Brief - Which lines in the listing below contain the string "computer"? Copy each of them, and count only matches whose case is the same.

(Entries on where items appear)
— start —

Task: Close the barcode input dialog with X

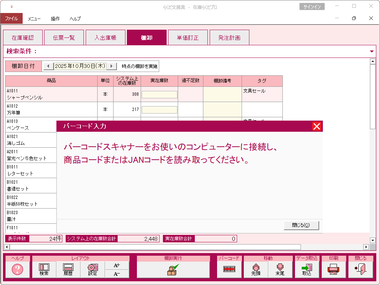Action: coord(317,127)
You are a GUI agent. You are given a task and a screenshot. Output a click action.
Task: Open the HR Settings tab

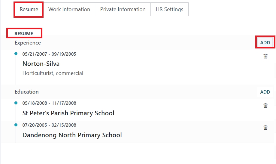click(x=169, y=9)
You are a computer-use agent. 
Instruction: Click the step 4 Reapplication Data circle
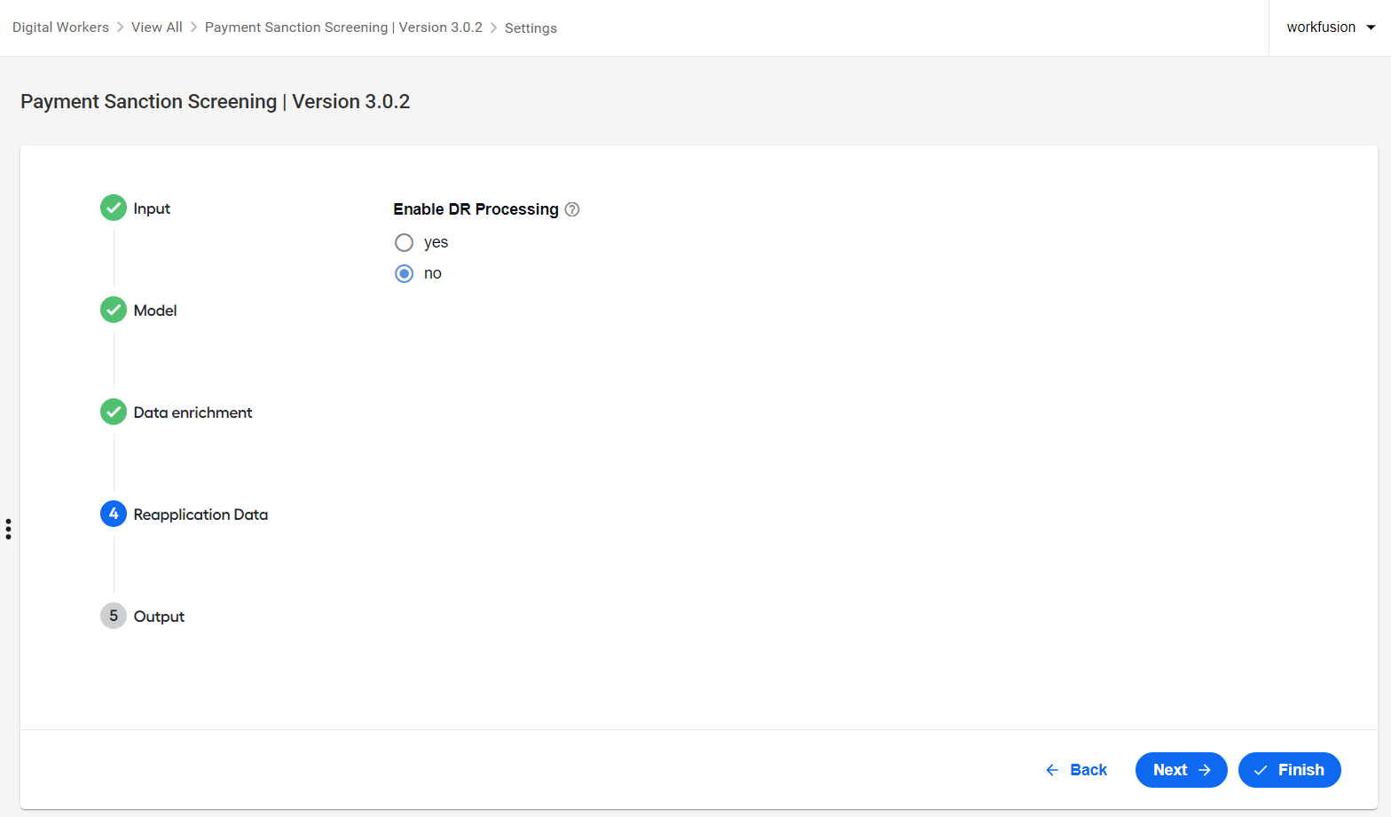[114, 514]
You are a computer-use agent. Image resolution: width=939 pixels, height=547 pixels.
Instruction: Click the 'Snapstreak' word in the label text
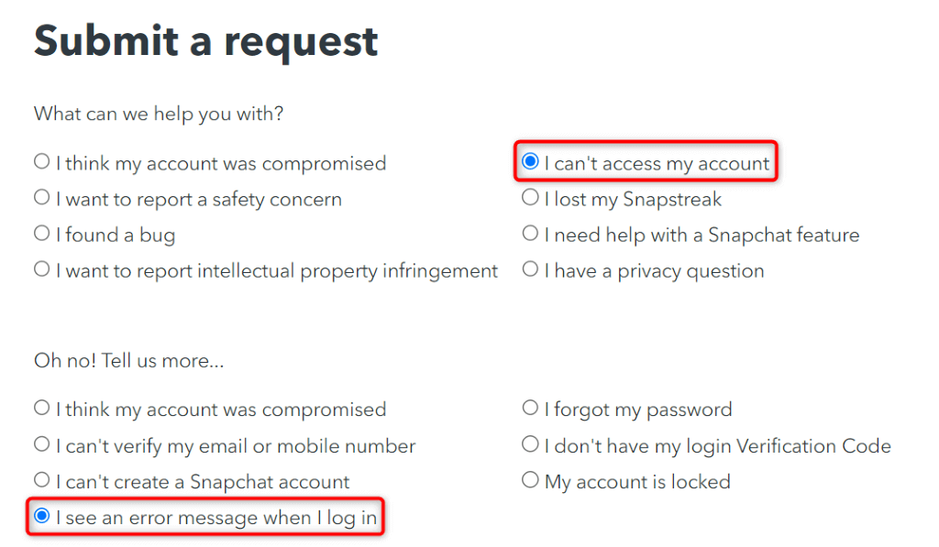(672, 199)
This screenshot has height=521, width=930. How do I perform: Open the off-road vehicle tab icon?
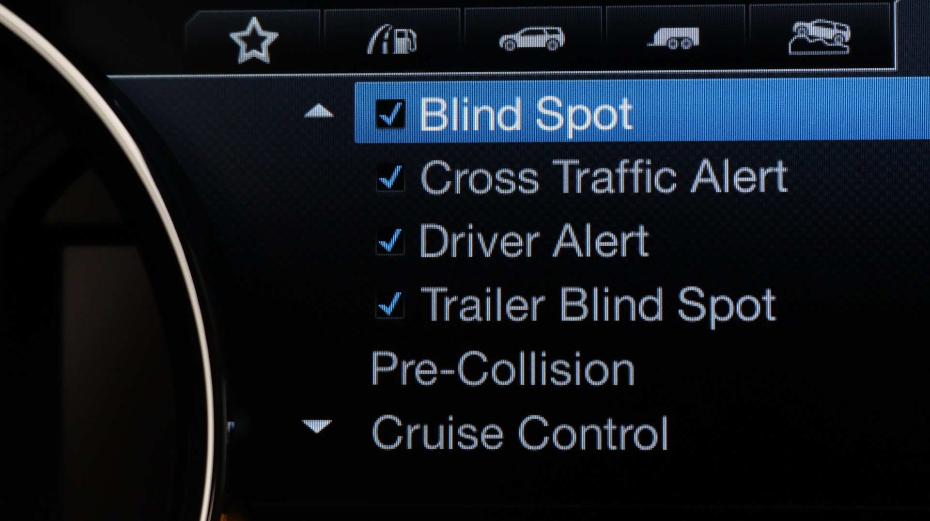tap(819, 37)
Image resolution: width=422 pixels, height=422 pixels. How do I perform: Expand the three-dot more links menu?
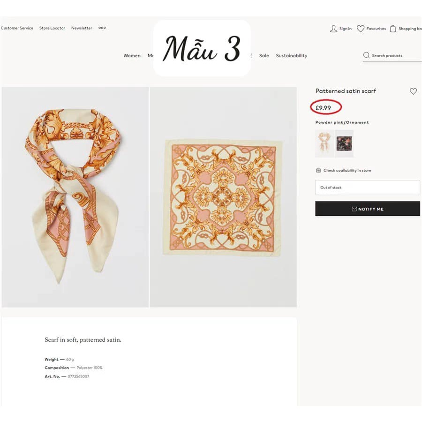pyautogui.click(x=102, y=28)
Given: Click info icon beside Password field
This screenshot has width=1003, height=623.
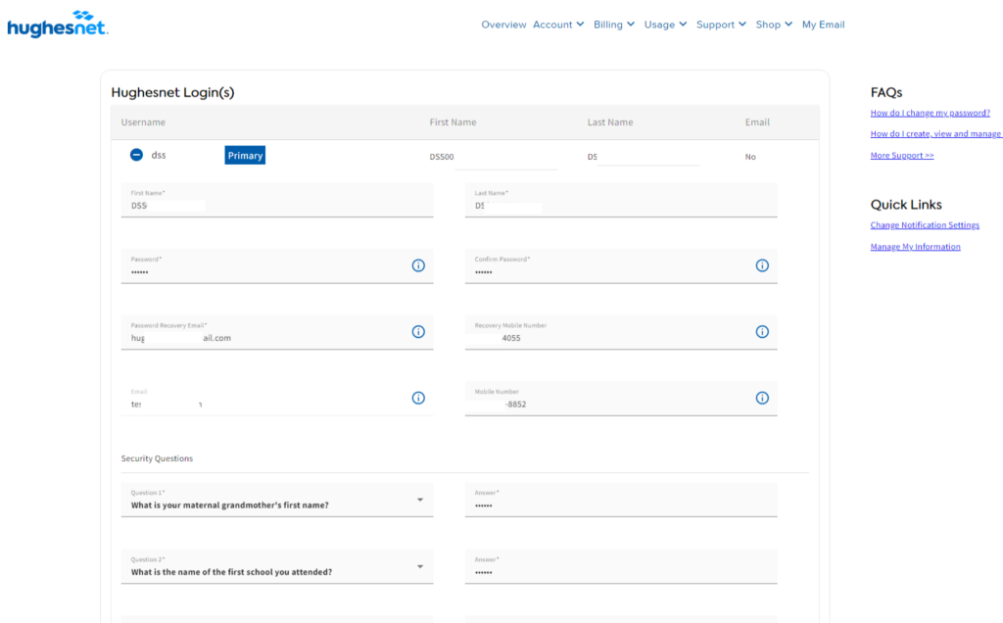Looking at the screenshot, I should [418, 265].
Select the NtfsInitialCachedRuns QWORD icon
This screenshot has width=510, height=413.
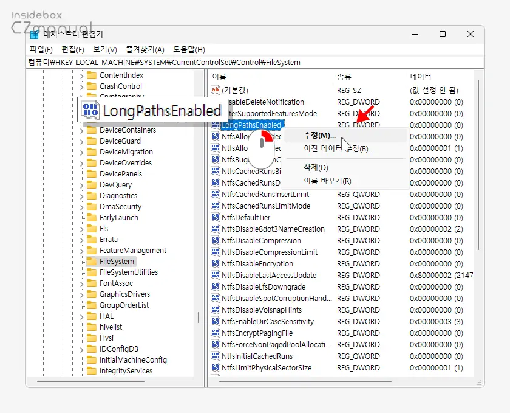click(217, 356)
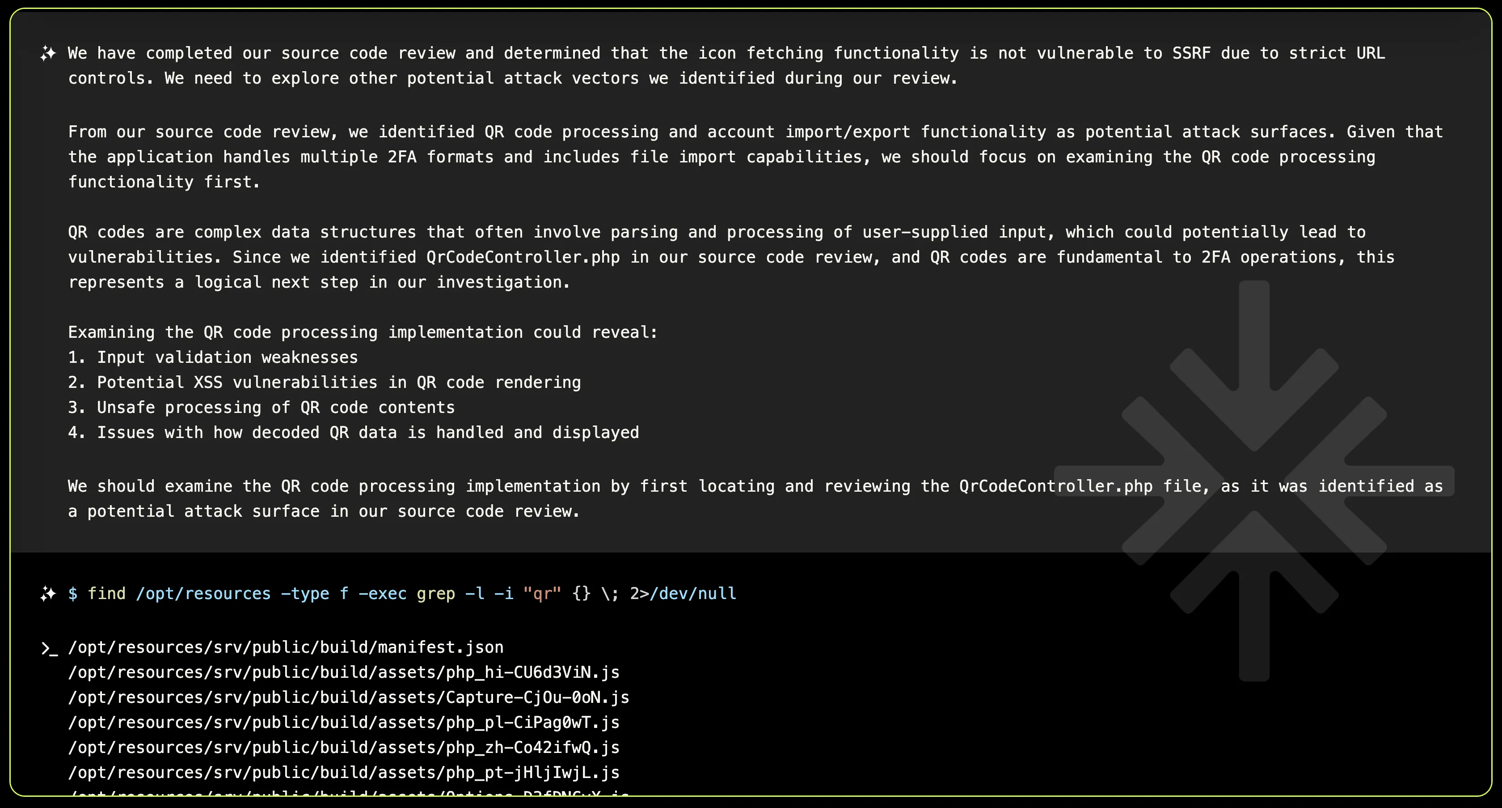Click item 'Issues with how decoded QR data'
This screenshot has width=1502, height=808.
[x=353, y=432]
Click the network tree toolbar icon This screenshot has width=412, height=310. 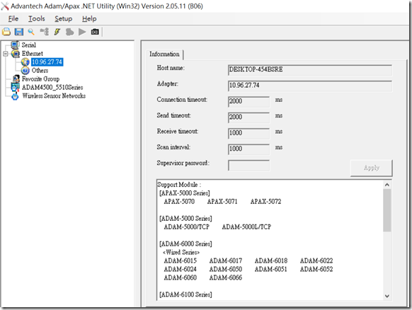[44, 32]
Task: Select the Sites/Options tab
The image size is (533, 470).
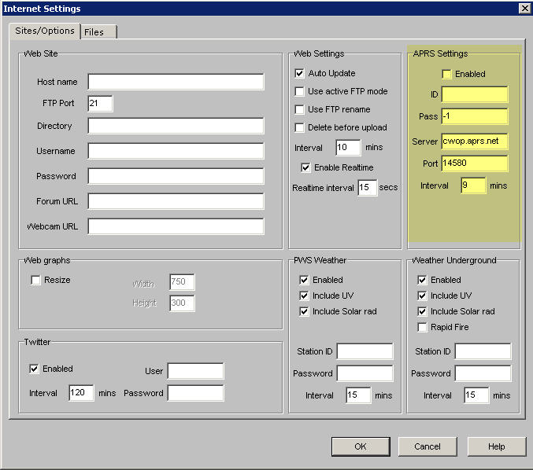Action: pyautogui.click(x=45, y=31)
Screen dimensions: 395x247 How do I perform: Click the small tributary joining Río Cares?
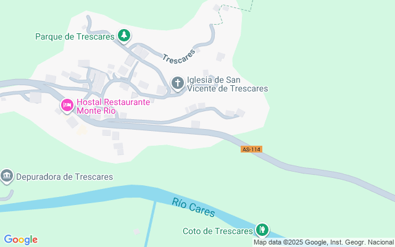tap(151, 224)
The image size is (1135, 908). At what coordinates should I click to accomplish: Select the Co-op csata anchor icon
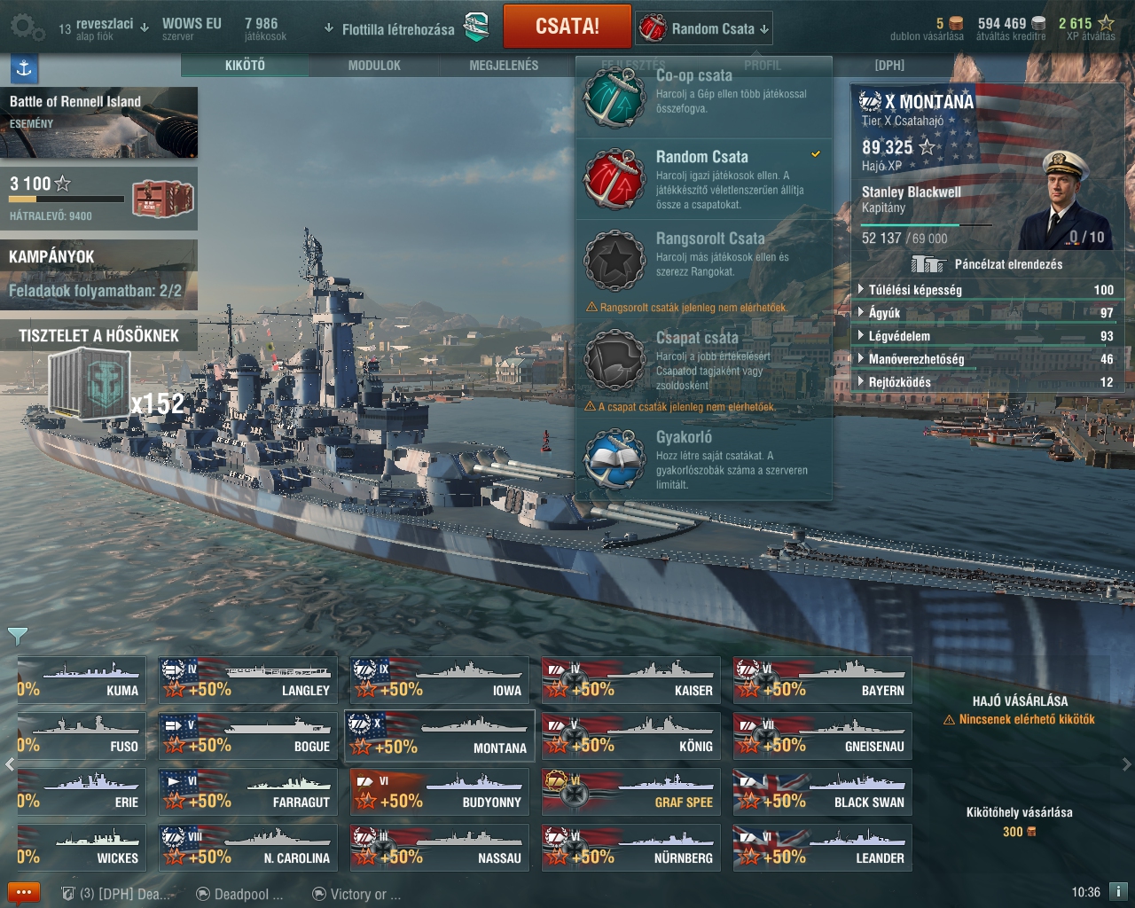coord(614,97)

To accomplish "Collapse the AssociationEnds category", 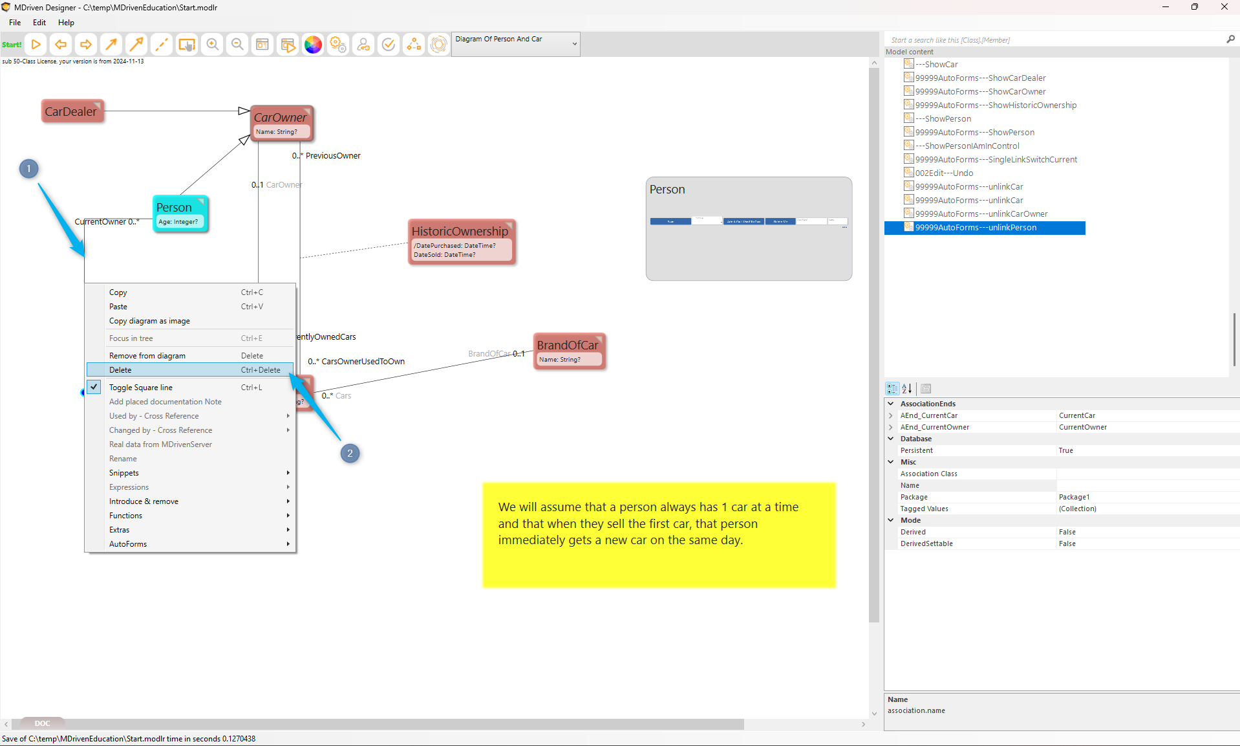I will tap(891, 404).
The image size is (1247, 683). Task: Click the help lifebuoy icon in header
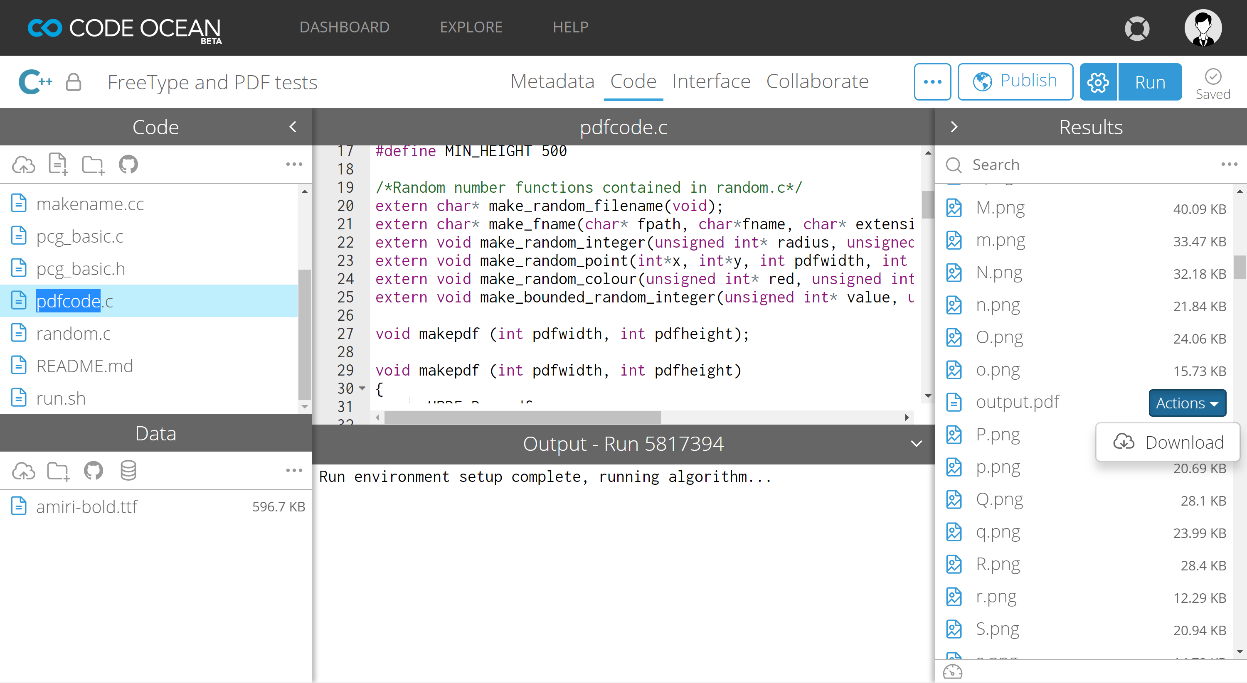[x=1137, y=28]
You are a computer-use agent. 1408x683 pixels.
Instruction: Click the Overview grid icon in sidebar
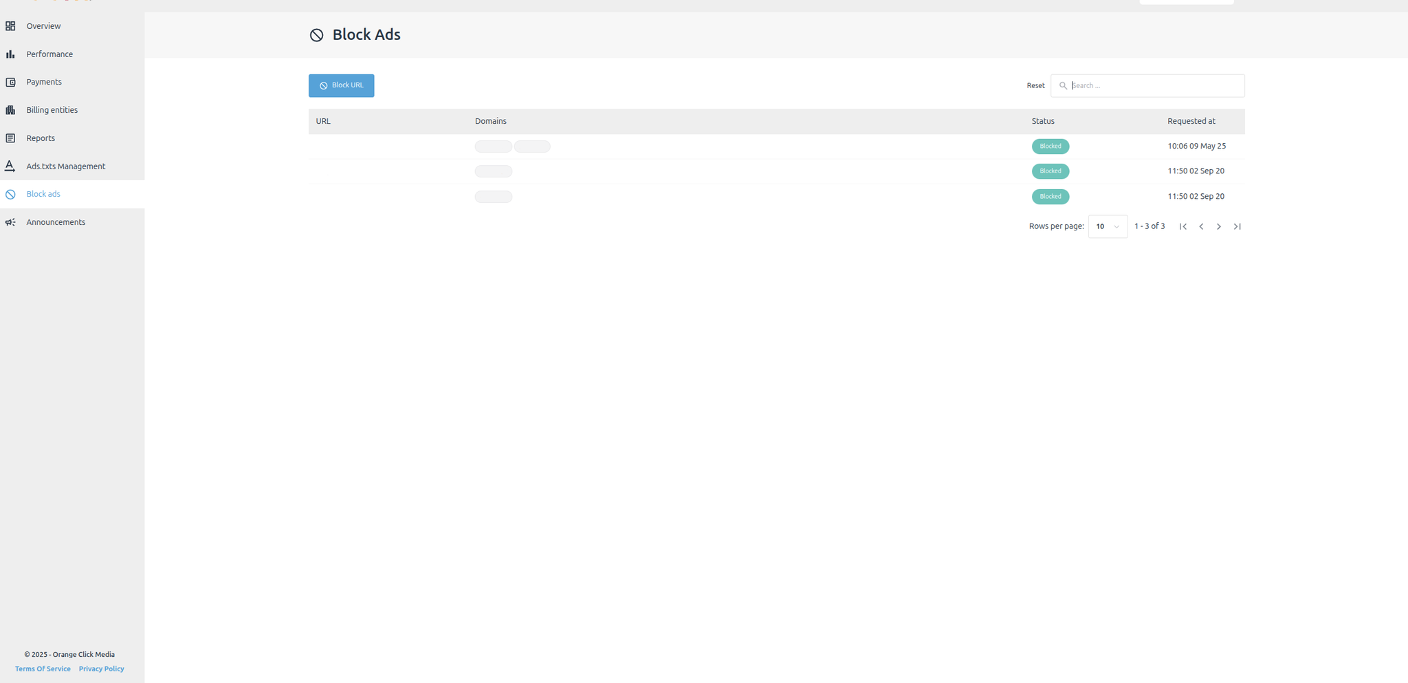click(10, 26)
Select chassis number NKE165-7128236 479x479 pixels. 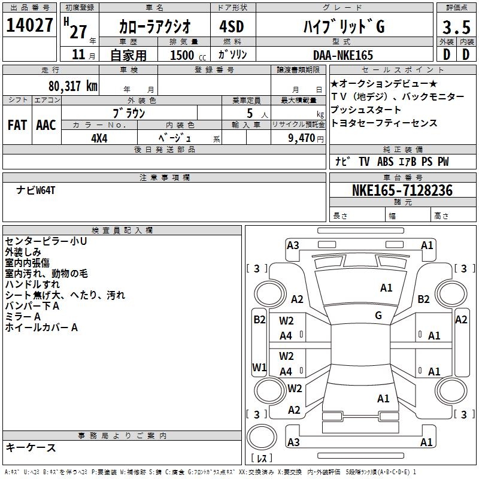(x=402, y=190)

— end —

Problem solution -
You are a computer-use agent. 
You are a computer-use agent. Image resolution: width=939 pixels, height=547 pixels.
You are a computer-use agent. 1408x683 pixels.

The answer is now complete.